[Data records]
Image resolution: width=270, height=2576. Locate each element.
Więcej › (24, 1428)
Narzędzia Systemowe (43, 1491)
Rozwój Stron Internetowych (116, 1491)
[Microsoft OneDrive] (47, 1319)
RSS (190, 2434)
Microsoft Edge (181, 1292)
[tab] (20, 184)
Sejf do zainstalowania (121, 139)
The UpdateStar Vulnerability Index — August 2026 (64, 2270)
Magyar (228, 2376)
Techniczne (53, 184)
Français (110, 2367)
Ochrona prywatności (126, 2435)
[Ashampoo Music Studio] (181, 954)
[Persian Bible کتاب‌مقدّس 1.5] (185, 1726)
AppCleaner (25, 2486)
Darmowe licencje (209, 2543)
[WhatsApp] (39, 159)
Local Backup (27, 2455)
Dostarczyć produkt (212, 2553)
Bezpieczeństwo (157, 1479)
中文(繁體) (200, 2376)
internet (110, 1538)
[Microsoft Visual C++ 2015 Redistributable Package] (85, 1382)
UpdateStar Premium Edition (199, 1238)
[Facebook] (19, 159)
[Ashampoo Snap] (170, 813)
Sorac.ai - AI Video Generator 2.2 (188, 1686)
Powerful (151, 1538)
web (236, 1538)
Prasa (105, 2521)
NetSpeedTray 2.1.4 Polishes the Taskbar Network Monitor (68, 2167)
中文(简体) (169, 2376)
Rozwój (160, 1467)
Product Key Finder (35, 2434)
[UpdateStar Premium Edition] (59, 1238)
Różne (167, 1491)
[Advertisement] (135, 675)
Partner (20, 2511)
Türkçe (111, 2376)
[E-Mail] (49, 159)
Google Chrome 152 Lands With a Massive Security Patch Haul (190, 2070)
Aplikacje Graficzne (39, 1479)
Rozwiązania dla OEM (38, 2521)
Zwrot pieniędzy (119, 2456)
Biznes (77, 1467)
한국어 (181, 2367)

● Brief
Where a line of the data above includes the string "UpdateStar", pull it out.

● Final answer
The UpdateStar Vulnerability Index — August 2026 (64, 2270)
UpdateStar Premium Edition (199, 1238)
[UpdateStar Premium Edition] (59, 1238)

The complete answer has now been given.